The caveat, however, is that they all must be compatible with each other. And that is typically a lot easier to do than it sounds. According to the TortoiseSVN FAQ:

…you can only use different clients if they all use the same version of the Subversion library. The version of the Subversion library that TortoiseSVN uses is indicated in the filename of the installer, other clients have similar indications. You have to make sure that those versions match each other in the first two digits. For example, all clients using Subversion 1.6.x can be used together (the ‘x’ indicates that this number is not relevant for compatibility).

In this example, any other clients that also use the 1.6 version of the underlying Subversion library may be freely used interchangeably. Furthermore, as pointed out by Greg Hewgill in this question on StackOverflow, this is really referring to having multiple clients operating on the same working copy, i.e. the same physical directories on your machine. Hewgill explains further that the server is much more forgiving, implying that a coworker, having a separate working copy on a different machine, could even use a client with a different main version number without causing any incompatibility issues. But back to the first point: you can run multiple clients on your machine on the same working client. If you have been reading sequentially you have already seen an example of why you might want to do this: running TortoiseSVN for access from Windows Explorer and running AnkhSVN for access from within Visual Studio.

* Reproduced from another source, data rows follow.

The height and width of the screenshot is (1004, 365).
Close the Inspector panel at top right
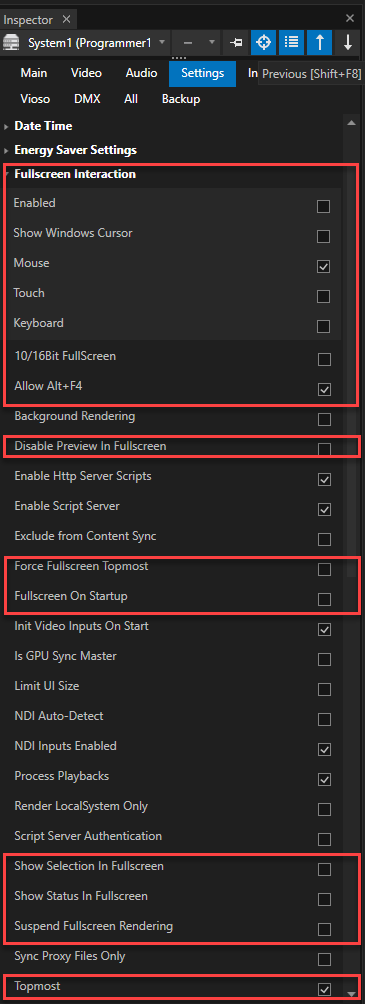(x=350, y=19)
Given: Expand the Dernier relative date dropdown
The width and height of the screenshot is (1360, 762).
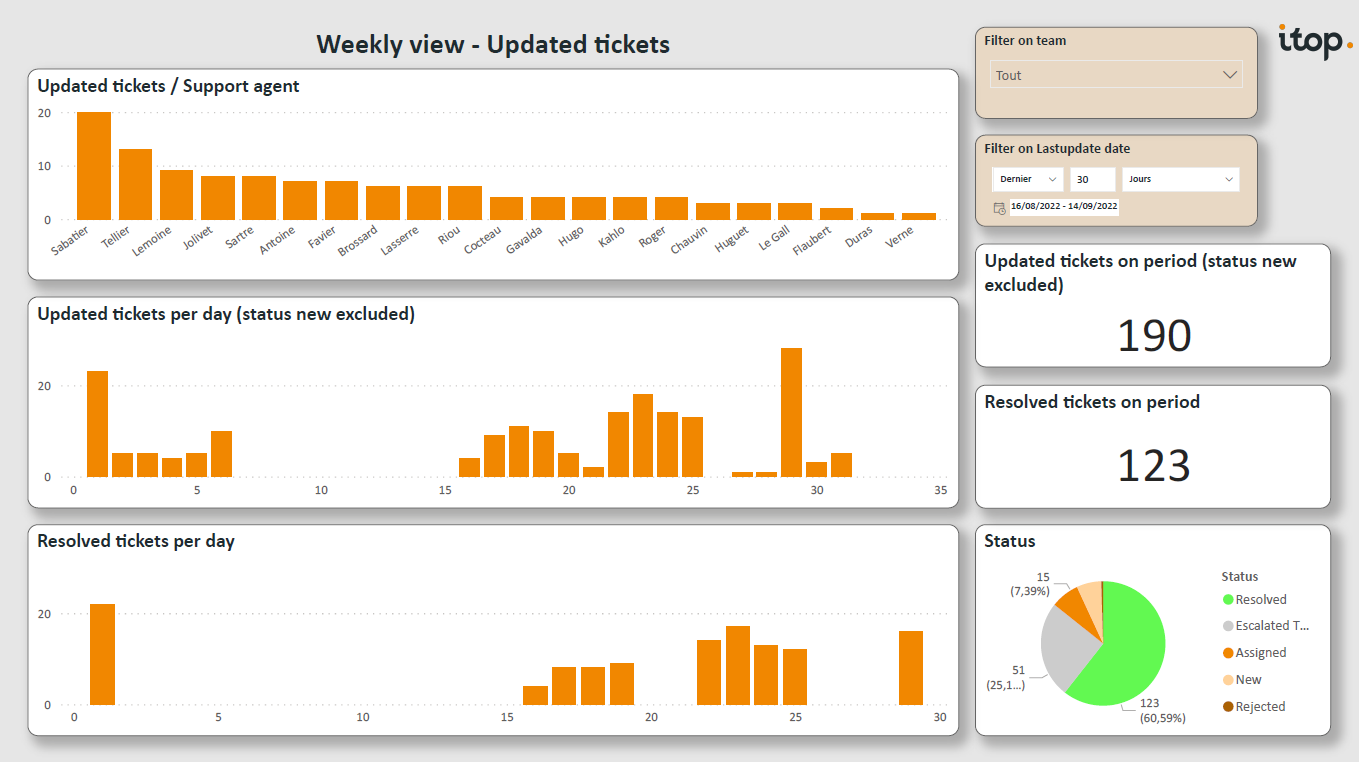Looking at the screenshot, I should (x=1027, y=180).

Subversion and TortoiseSVN both recently had a 1.7 release. Normally this means, per the rules I’ve described, that 1.7 servers and clients cannot mix with 1.6 servers and clients. But in this particular instance the repository format did not change from 1.6 to 1.7. It is, according to the 1.7 release notes, “possible to seamlessly upgrade and downgrade between 1.6.x and 1.7.x servers without changing the format of the on-disk repositories.” Clients, on the other hand, have a new working copy format. That means you cannot use 1.6 clients on 1.7 working copies, of course, but it also means you cannot use 1.7 clients on 1.6 working copies-until you upgrade the working copy from the TortoiseSVN context menu.